George Gordon, Lord Byron’s (1788-1824) poem about this incident, “The Destruction of Sennacherib,” encourages us to slow down, become immersed in the event, and experience—if only in a brief frisson—the incalculable power of almighty God:
The Assyrian came down like the wolf on the fold,
And his cohorts were gleaming in purple and gold;
And the sheen of their spears was like stars on the sea,
When the blue wave rolls nightly on deep Galilee.
Like the leaves of the forest when Summer is green,
That host with their banners at sunset were seen:
Like the leaves of the forest when Autumn hath blown,
That host on the morrow lay withered and strown.
For the Angel of Death spread his wings on the blast,
And breathed in the face of the foe as he passed;
And the eyes of the sleepers waxed deadly and chill,
And their hearts but once heaved, and for ever grew still!
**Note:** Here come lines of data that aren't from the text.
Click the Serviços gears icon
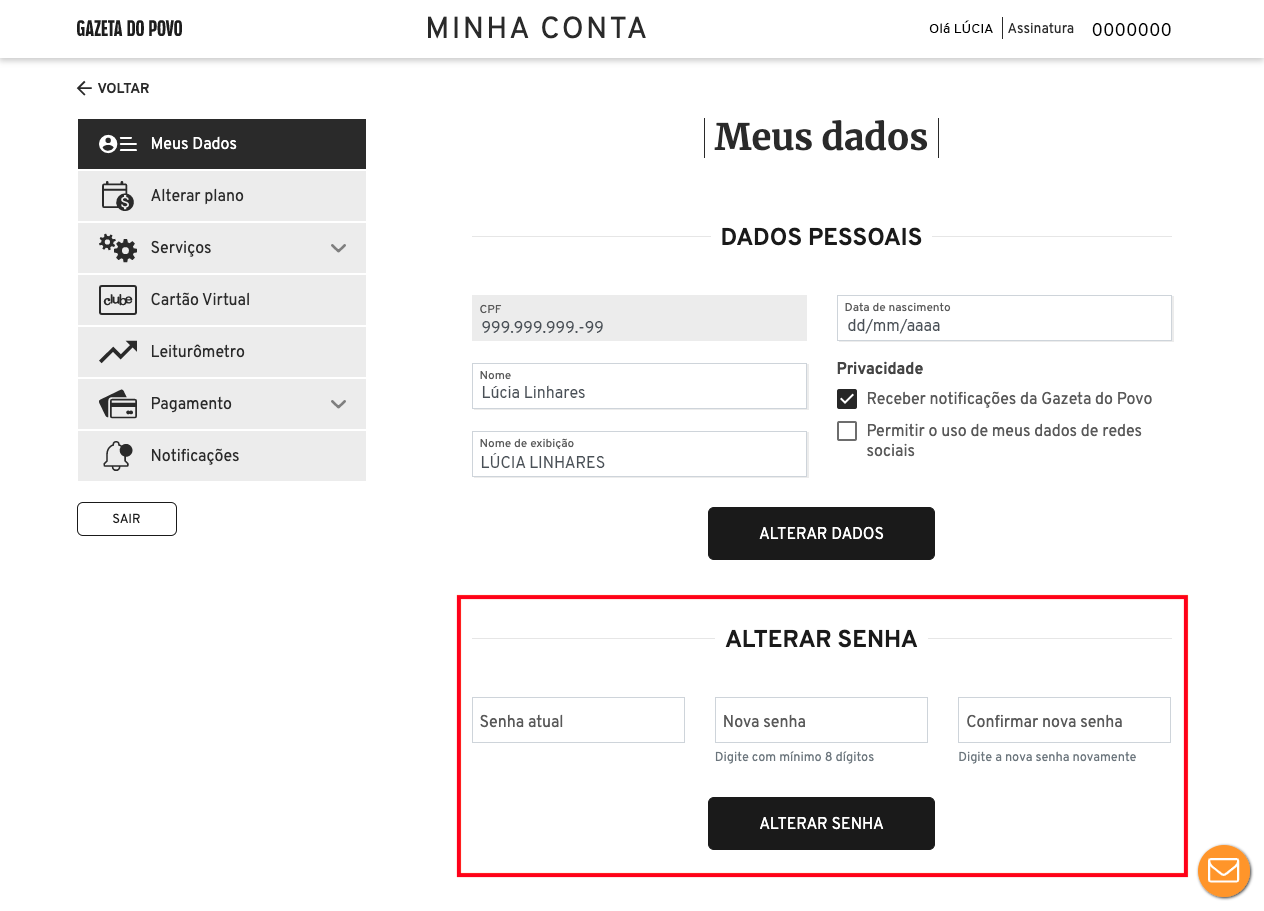Viewport: 1264px width, 911px height. [117, 247]
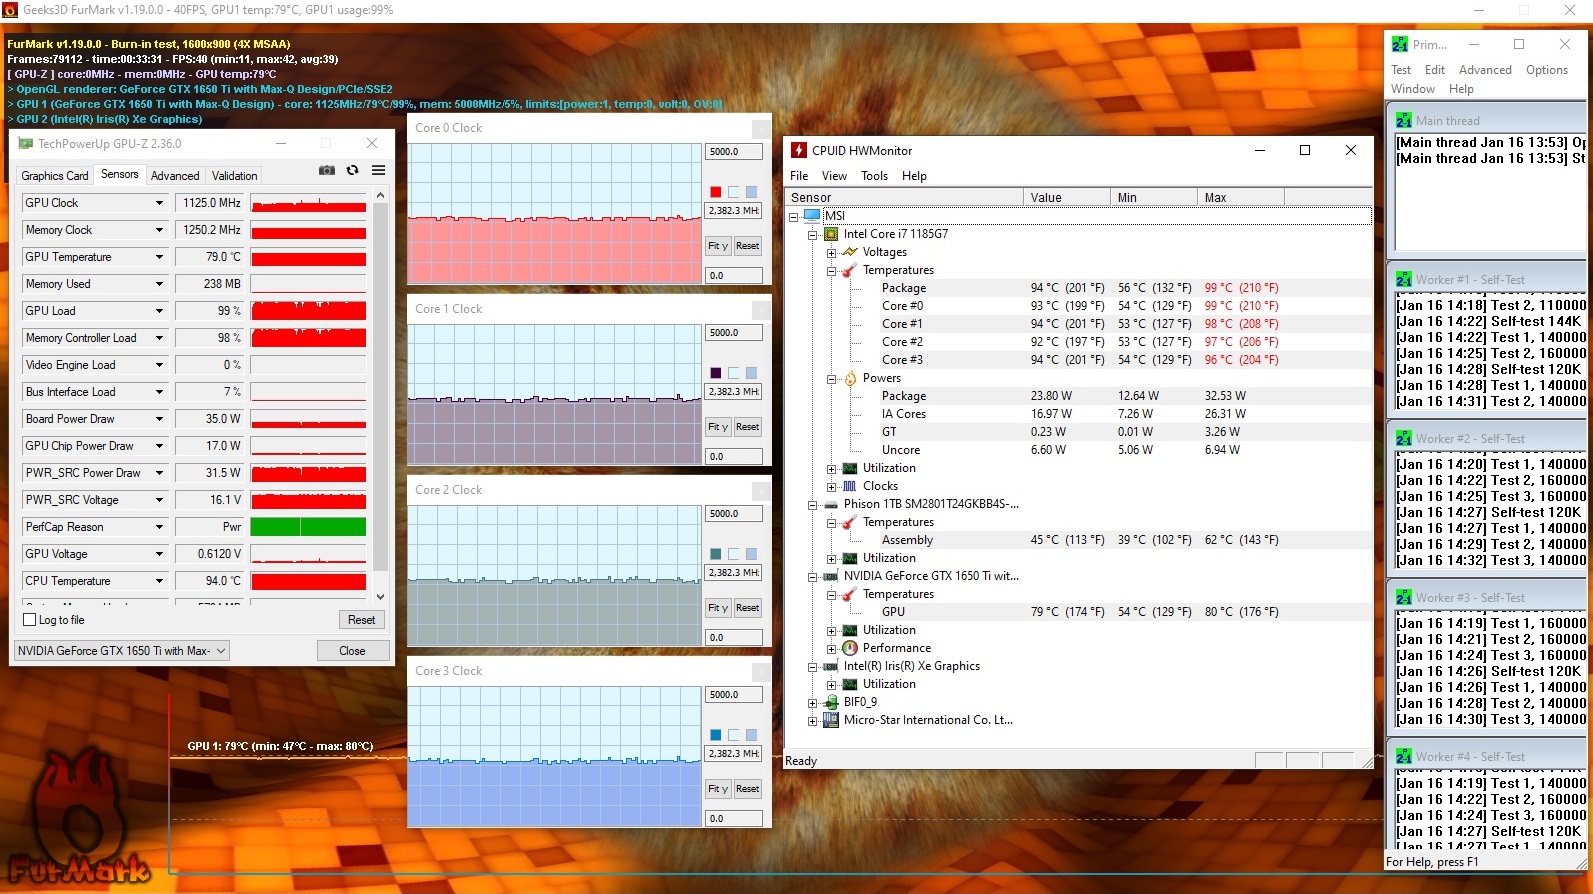1593x894 pixels.
Task: Enable the Log to file checkbox
Action: pos(30,620)
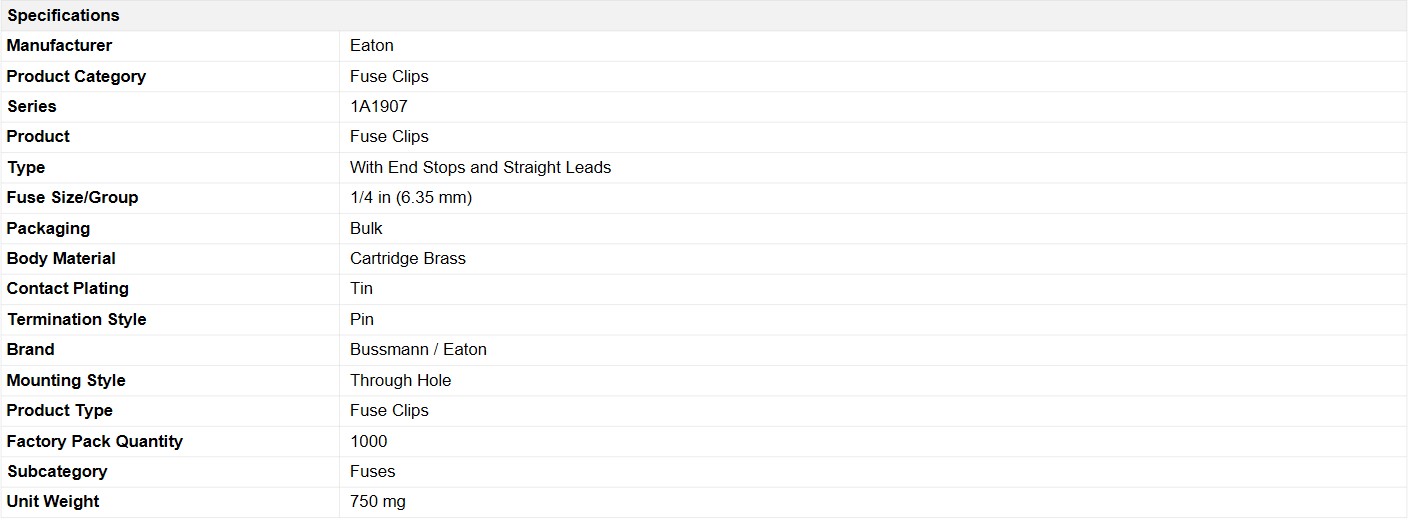The height and width of the screenshot is (523, 1408).
Task: Select the Mounting Style value Through Hole
Action: click(x=400, y=381)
And there lay the steed with his nostril all wide,
But through it there rolled not the breath of his pride;
And the foam of his gasping lay white on the turf,
And cold as the spray of the rock-beating surf.
And there lay the rider distorted and pale,
With the dew on his brow, and the rust on his mail:
And the tents were all silent, the banners alone,
The lances unlifted, the trumpet unblown.
And the widows of Ashur are loud in their wail,
And the idols are broke in the temple of Baal;
And the might of the Gentile, unsmote by the sword,
Hath melted like snow in the glance of the Lord!
Here the poet has entered the story, not just read it. He wants us to feel the terror of the Assyrian threat and see the splendor of their battle array. But he also magnifies the greatness of God Who struck down 185,000 proud warriors without smiting a single one of them. And Byron wants us also to feel the shudder of fear that would have spread throughout Nineveh when runners brought the report of this disaster to that proud and godless people.
Imagine if we had a poem like this for every passage of Scripture! Would that help us slow down in our reading? Engage our imaginations a bit more? Enter the text more fully and personally? Think more deeply and fearfully and wonderfully about our God?
Happily, there are many such poems—some of them cast in the form of hymns. All we have to do is search them out.
Poetry has the power to illuminate the revelation of God so that we can see it better and experience it more fully. And this is true not only of the revelation of God in Scripture, but of His revelation in creation as well.
So today, as you read your Bible, try sinking into the text like a poet. Observe more deeply. Look to see Jesus with more concentration and focus (Jn. 5.39). And open your soul to the transforming power of God’s Word.